Material shown:
▼▼▼

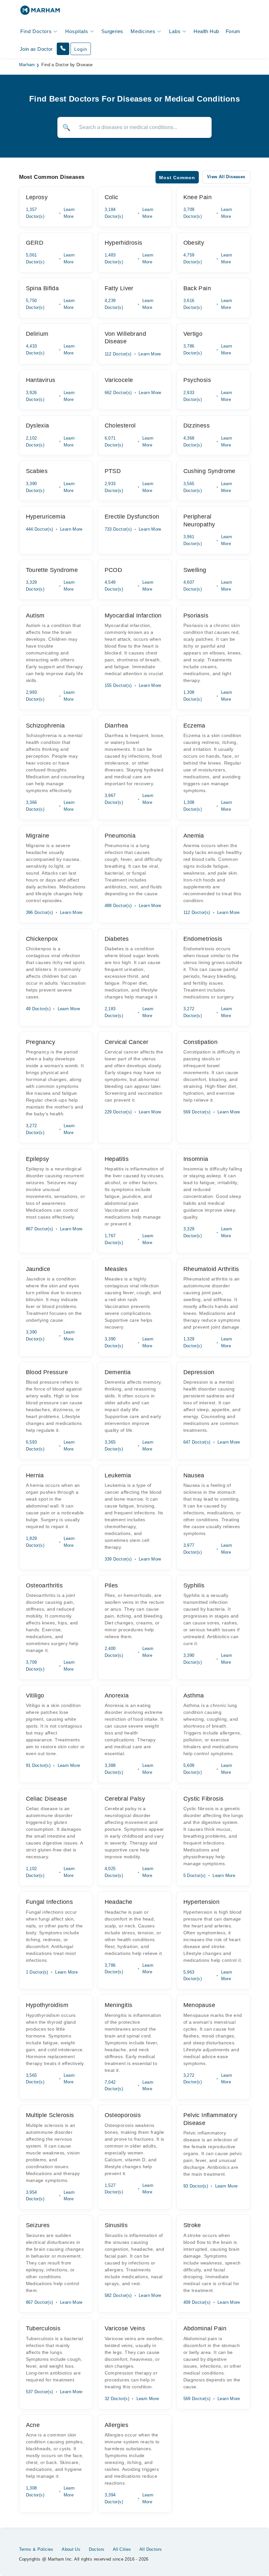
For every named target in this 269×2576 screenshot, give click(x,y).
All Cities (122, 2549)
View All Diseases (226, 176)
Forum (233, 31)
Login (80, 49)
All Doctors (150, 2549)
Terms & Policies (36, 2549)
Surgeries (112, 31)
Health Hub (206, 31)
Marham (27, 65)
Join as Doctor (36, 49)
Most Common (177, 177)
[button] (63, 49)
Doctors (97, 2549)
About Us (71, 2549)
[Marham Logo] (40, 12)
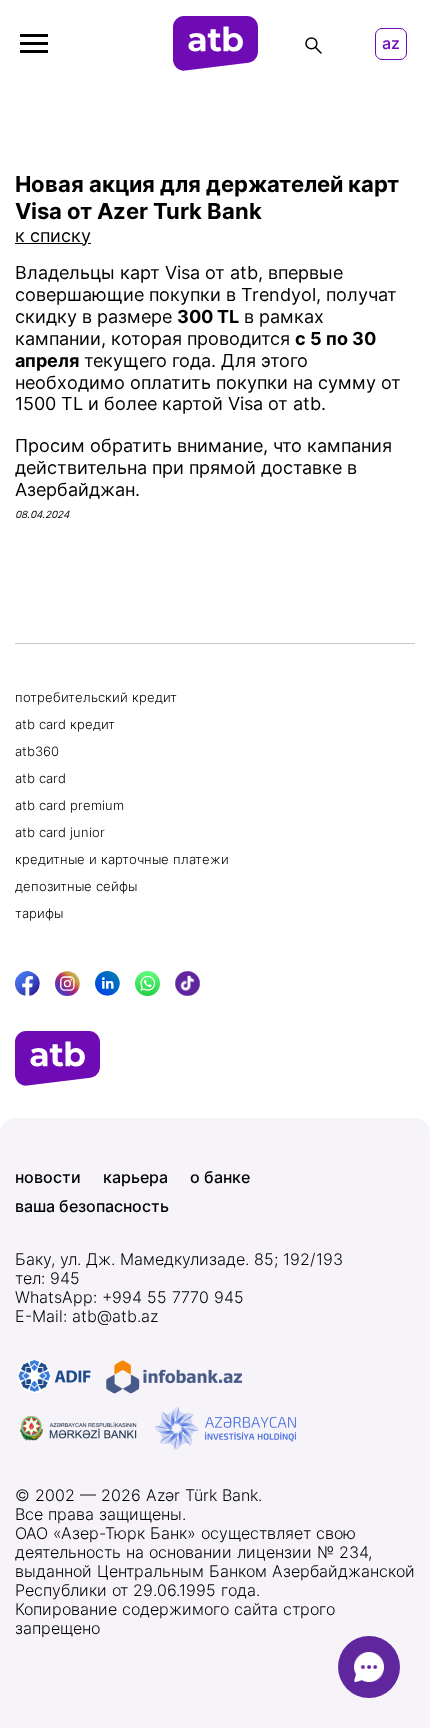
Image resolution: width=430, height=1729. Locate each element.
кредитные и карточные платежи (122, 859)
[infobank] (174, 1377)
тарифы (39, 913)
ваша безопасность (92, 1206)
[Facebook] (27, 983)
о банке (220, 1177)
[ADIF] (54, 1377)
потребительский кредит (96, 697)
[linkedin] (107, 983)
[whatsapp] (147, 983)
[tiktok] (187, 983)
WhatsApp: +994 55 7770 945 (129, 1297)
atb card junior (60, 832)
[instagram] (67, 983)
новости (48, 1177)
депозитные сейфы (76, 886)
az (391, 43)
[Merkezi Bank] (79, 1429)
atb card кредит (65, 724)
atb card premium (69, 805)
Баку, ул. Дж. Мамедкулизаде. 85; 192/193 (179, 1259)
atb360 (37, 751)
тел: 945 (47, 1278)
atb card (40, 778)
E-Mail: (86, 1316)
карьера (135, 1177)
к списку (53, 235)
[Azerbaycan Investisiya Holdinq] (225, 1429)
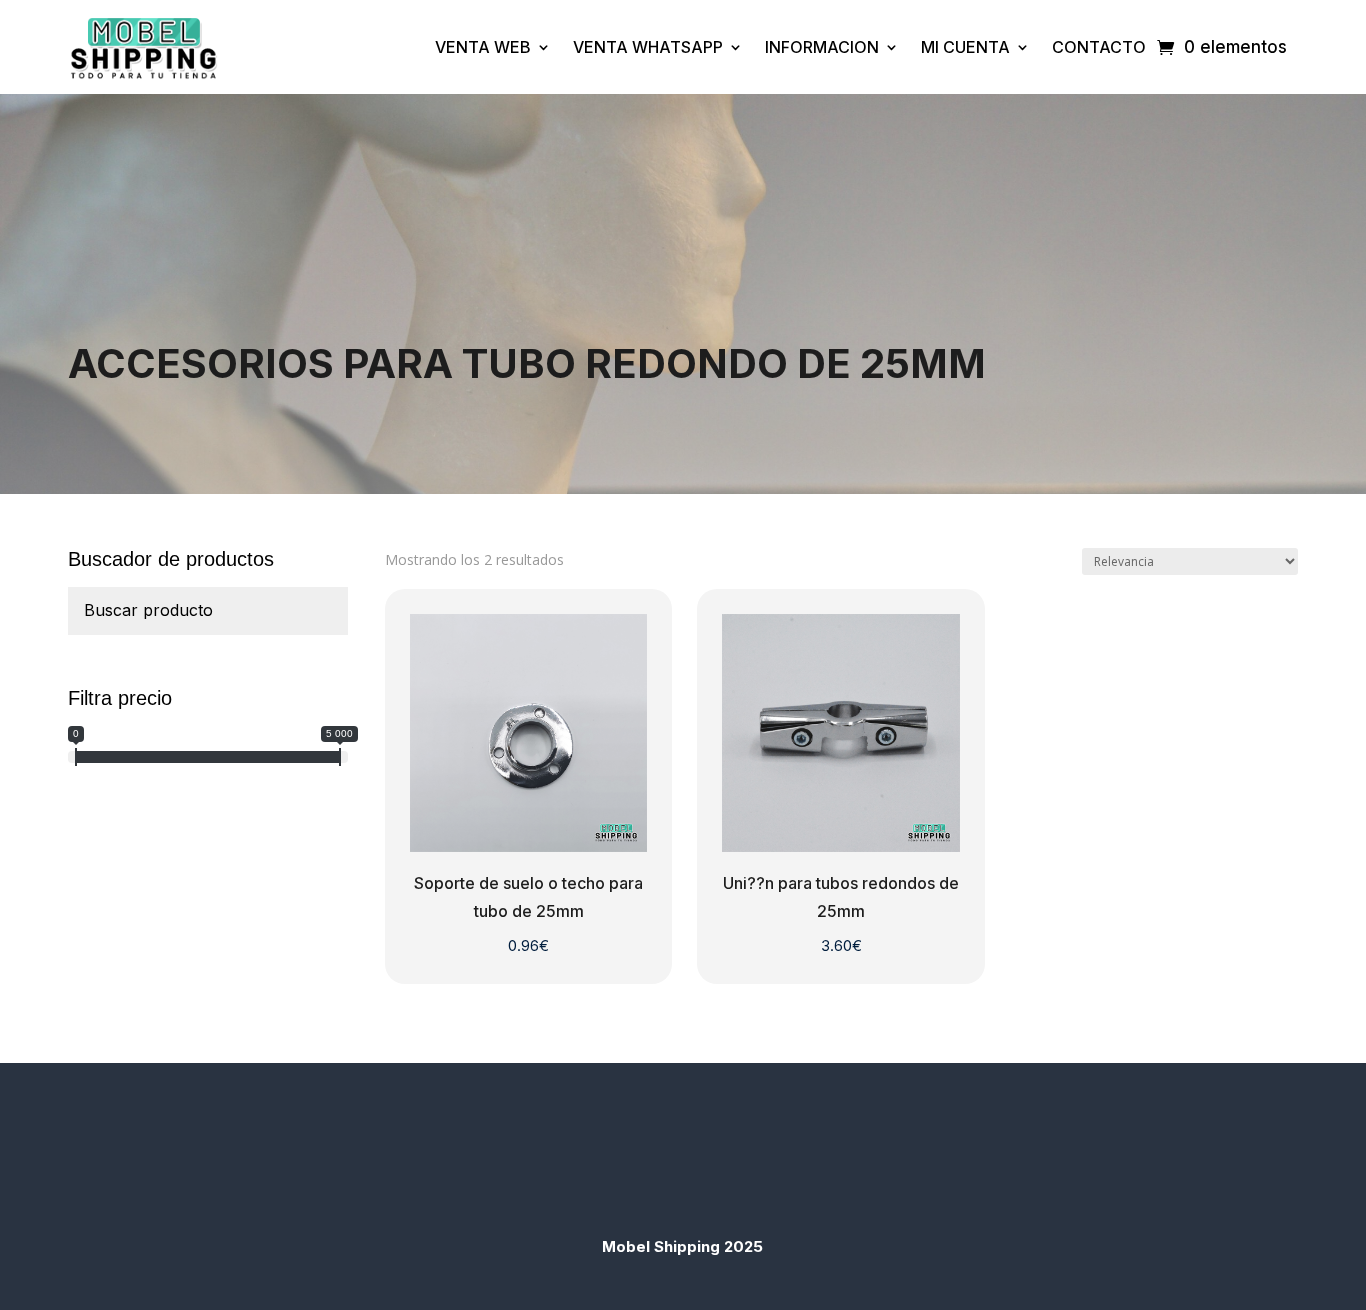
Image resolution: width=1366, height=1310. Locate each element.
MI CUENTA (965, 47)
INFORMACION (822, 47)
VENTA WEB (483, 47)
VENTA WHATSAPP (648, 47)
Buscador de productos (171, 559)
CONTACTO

▲▲▲

Exercise goal: Transcribe, word for word, the line holding "Join as Doctor (36, 49)" and all lines after it in the entries above, ending with the last. Only those lines; no pictures.

Written solution:
Join as Doctor (36, 49)
Most Common (177, 177)
[button] (63, 49)
Doctors (97, 2549)
About Us (71, 2549)
[Marham Logo] (40, 12)
Image resolution: width=430, height=1729. Locate each element.
кредитные и карточные платежи (122, 859)
[infobank] (174, 1377)
тарифы (39, 913)
ваша безопасность (92, 1206)
[Facebook] (27, 983)
о банке (220, 1177)
[ADIF] (54, 1377)
потребительский кредит (96, 697)
[linkedin] (107, 983)
[whatsapp] (147, 983)
[tiktok] (187, 983)
WhatsApp: +994 55 7770 945 (129, 1297)
atb card junior (60, 832)
[instagram] (67, 983)
новости (48, 1177)
депозитные сейфы (76, 886)
az (391, 43)
[Merkezi Bank] (79, 1429)
atb card кредит (65, 724)
atb card premium (69, 805)
Баку, ул. Дж. Мамедкулизаде. 85; 192/193 (179, 1259)
atb360 (37, 751)
тел: 945 (47, 1278)
atb card (40, 778)
E-Mail: (86, 1316)
карьера (135, 1177)
к списку (53, 235)
[Azerbaycan Investisiya Holdinq] (225, 1429)
Image resolution: width=1366, height=1310. Locate each element.
MI CUENTA (965, 47)
INFORMACION (822, 47)
VENTA WEB (483, 47)
VENTA WHATSAPP (648, 47)
Buscador de productos (171, 559)
CONTACTO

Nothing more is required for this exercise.